A responsabilidade da Administração Pública quanto aos créditos trabalhistas originários de intermediação de mão de obra

A responsabilidade da Administração Pública quanto aos créditos trabalhistas originários de intermediação de mão de obra

Trata-se de uma antítese ao adotado pela Advocacia Geral da União quanto à defesa a ser adotada nas ações trabalhistas que visem a manutenção da responsabilidade subsidiária da Administração Pública quanto aos créditos trabalhistas originários de intermediação de mão de obra.

A Administração Pública, em seu atuar e na busca de atendimento ao interesse público para o qual se volta, tem todo um complexo regramento a obedecer. Nessa complexidade de normas inclui-se a Lei nº 8.666/1993, muito discutida em outros aspectos, mas recentemente analisada pelo Egrégio Supremo Tribunal Federal, quando do julgamento da Ação Declaratória de Constitucionalidade nº 16-DF (informativo nº 610 do STF). Dessa Lei, mereceu atenção o disposto no § 1º do seu artigo 71 e o entendimento adotado pelo Egrégio Tribunal Superior do Trabalho, através do item IV do Enunciado nº 331. Vejam o contraste entre a norma e o entendimento pretoriano:

Art. 71 da Lei 8.666/93: "O contratado é responsável pelos encargos trabalhistas, previdenciários, fiscais e comerciais resultantes da execução do contrato"

§ 1º: "A inadimplência do contratado, com referência aos encargos trabalhistas, fiscais e comerciais não transfere à Administração Pública a responsabilidade por seu pagamento, nem poderá onerar o objeto do contrato ou restringir a regularização e o uso das obras e edificações, inclusive perante o registro de imóveis".

Enunciado 331: "Contrato de prestação de serviços.
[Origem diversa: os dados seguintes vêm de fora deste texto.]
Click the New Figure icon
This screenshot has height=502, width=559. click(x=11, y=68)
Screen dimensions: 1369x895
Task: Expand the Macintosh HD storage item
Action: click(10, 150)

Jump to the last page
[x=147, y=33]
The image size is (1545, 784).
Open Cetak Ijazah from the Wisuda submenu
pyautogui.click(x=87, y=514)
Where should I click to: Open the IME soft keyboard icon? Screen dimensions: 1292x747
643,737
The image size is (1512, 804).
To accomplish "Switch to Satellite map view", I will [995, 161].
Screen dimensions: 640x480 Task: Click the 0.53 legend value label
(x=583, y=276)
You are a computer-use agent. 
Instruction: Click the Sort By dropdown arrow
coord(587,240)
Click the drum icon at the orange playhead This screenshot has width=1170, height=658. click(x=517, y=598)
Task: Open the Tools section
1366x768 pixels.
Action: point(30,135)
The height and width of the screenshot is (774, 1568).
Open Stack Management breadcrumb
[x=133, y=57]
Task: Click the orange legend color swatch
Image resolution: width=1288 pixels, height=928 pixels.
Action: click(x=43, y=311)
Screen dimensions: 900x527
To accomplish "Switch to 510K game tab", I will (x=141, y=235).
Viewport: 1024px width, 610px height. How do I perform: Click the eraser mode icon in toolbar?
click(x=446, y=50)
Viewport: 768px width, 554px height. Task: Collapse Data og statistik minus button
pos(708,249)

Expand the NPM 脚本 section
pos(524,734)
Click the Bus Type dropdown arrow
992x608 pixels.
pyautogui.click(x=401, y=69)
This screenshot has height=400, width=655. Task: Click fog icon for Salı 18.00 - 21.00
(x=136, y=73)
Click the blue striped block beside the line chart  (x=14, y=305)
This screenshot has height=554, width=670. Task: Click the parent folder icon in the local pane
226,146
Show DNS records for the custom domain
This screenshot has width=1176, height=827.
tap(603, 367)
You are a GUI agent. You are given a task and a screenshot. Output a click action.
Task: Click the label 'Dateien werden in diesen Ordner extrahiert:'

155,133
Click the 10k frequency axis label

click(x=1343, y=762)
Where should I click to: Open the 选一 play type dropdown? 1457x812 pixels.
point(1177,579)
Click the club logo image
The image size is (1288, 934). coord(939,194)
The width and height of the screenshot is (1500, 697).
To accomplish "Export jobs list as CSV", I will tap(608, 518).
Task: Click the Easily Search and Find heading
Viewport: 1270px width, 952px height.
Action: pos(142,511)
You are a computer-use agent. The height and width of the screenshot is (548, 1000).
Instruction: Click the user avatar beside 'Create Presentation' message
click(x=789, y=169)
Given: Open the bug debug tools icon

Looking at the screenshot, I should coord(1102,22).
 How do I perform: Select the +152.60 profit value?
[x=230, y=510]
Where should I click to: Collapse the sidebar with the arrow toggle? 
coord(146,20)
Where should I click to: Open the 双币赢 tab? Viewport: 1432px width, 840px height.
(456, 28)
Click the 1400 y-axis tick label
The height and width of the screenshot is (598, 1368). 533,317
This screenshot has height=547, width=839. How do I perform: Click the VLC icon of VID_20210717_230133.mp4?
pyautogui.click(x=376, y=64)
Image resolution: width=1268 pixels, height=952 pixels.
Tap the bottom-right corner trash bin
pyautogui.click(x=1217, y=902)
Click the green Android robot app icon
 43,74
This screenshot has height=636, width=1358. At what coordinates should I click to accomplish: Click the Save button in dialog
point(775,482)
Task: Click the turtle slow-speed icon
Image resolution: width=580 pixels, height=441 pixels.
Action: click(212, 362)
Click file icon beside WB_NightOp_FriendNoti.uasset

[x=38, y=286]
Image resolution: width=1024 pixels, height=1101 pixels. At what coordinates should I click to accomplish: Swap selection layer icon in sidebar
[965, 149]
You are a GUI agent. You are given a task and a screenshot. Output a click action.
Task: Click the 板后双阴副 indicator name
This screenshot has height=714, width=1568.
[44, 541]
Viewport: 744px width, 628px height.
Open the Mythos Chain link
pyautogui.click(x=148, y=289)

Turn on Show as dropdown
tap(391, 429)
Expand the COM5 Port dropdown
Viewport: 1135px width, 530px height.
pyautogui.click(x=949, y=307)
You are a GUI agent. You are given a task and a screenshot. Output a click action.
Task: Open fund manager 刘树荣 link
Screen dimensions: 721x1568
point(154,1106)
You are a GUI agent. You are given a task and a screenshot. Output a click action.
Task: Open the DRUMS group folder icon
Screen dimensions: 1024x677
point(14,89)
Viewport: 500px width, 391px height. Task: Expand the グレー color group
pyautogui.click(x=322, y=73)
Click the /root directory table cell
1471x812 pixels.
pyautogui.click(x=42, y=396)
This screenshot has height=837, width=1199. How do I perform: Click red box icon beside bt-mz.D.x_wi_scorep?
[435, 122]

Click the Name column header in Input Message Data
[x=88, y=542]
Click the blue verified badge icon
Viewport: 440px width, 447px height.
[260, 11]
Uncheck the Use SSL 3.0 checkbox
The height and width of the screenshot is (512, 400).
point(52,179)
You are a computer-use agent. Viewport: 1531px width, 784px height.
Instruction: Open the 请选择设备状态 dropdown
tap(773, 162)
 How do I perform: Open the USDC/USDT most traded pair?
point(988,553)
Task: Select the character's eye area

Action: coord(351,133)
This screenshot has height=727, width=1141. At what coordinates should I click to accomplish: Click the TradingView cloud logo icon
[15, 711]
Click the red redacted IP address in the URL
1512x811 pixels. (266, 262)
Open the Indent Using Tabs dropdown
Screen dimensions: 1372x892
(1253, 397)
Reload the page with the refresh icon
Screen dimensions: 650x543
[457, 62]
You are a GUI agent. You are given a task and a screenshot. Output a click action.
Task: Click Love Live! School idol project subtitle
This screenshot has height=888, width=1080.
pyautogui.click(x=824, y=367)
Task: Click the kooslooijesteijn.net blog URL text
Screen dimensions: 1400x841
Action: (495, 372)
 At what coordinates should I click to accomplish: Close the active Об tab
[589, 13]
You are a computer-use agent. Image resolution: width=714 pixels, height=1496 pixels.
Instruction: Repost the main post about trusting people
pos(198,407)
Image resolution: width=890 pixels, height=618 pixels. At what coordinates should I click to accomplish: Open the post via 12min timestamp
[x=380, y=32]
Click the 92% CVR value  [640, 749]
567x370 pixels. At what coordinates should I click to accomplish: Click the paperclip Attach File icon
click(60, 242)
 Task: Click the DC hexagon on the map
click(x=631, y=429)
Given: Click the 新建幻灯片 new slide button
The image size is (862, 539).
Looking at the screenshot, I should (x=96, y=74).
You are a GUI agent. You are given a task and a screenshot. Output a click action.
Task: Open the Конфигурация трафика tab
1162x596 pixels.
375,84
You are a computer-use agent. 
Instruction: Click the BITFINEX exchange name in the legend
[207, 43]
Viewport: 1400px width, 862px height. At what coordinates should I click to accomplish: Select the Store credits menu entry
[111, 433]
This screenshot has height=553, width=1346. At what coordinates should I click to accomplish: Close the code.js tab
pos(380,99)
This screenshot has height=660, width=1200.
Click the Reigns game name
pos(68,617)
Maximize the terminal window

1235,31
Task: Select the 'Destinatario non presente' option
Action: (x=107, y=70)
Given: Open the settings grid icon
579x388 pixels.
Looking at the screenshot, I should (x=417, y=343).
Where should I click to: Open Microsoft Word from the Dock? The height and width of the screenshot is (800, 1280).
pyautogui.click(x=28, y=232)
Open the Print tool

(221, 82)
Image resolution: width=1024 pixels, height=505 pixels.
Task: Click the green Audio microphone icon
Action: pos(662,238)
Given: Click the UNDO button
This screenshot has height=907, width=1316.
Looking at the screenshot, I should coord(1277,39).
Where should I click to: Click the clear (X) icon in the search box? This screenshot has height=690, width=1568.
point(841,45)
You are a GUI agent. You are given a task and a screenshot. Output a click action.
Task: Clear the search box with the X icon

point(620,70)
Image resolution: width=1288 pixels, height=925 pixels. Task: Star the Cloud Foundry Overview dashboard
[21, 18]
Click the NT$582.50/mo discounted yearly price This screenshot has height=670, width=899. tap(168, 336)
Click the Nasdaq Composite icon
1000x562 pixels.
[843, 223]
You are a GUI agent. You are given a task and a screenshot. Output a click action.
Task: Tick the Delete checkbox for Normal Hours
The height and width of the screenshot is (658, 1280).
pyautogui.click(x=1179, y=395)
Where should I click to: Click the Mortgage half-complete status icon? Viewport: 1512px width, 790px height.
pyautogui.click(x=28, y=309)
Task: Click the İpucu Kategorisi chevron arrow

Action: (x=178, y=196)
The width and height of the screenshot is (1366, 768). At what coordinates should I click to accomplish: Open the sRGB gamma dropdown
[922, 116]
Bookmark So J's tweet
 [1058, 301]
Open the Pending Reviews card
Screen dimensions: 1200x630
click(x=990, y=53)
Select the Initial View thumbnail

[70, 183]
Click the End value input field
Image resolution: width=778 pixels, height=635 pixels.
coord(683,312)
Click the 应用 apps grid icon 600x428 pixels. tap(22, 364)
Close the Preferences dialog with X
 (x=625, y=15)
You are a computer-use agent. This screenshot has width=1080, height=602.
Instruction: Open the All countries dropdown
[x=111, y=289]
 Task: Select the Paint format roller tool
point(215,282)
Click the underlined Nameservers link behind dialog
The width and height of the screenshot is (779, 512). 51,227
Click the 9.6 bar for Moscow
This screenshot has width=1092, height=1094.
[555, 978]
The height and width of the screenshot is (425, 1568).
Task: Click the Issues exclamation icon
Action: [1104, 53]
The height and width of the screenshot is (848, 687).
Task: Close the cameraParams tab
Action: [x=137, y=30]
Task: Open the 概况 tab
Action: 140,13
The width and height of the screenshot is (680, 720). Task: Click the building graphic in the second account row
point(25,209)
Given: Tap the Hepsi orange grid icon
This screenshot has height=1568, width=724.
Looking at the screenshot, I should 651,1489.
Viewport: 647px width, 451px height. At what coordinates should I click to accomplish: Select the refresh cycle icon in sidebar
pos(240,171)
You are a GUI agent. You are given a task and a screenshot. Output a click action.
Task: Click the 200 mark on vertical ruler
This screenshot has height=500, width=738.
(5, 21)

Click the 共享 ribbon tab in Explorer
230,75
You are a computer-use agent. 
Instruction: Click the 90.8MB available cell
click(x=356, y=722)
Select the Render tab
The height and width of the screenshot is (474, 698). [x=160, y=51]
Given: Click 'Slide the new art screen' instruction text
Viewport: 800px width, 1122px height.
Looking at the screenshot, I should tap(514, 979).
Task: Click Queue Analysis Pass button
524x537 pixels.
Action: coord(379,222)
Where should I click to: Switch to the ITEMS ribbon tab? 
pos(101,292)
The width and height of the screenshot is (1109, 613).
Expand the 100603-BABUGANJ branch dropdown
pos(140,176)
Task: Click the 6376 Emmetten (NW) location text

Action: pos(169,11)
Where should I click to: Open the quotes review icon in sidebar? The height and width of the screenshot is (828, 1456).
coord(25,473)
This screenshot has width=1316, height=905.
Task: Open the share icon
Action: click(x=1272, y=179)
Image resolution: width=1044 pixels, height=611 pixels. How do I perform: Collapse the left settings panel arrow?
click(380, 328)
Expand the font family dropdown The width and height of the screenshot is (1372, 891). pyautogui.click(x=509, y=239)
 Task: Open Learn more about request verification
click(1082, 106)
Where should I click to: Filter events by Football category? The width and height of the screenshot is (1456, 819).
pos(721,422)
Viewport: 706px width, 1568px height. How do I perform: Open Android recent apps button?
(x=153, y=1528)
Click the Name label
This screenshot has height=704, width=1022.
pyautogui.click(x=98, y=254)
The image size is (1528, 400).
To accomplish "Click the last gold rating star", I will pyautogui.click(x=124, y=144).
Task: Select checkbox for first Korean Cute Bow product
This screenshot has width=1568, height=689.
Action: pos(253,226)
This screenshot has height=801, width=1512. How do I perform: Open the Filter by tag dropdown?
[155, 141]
Legalidade".

..."O inadimplemento das obrigações trabalhistas, por parte do empregador, implica a responsabilidade subsidiária do tomador dos serviços, quanto àquelas obrigações, inclusive quanto aos órgãos da administração direta, das autarquias, das fundações públicas, das empresas públicas e das sociedades de economia mista, desde que hajam participado da relação processual e constem também do título executivo judicial (art. 71 da Lei nº 8.666, de 21/6/1993)".

Baseada na falsa premissa de que o resultado danoso ao patrimônio dos empregados das empresas contratadas para a intermediação de mão de obra decorreria da incidência do disposto no § 6 º do artigo 37 da Constituição da República Federativa do Brasil ("As pessoas jurídicas de direito público e as de direito privado prestadoras de serviços públicos responderão pelos danos que seus agentes, nessa qualidade, causarem a terceiros, assegurado o direito de regresso contra o responsável nos casos de dolo e culpa"), ou na "responsabilidade objetiva do Estado", a Justiça do Trabalho garantiu a esses trabalhadores que a Administração cumpriria a obrigação, na ausência do devedor direto. Tal premissa foi afastada recentemente pela ADC-16/DF, quando o Supremo Tribunal Federal, em Plenário, entendeu como constitucional o preceito presente no § 1º do artigo 71 da Lei de Licitações e, consequentemente, afastou a incidência do item IV do Enunciado 331 da Súmula de Jurisprudência do Egrégio Tribunal Superior do Trabalho, onde incidiriam efeitos sobre a Administração Pública. Este entendimento da Corte Máxima, inclusive, foi o fundamento para as procedências da Reclamação nº 7.517 – DF, Relator Ministro Ricardo Lewandowski, j. 24/11/2010 – Informativo 610 – STF, e também da Reclamação 11.711 – SP, Relatora Ministra Carmen Lucia – j. 09/05/2011 – DJ de 16/05/2011.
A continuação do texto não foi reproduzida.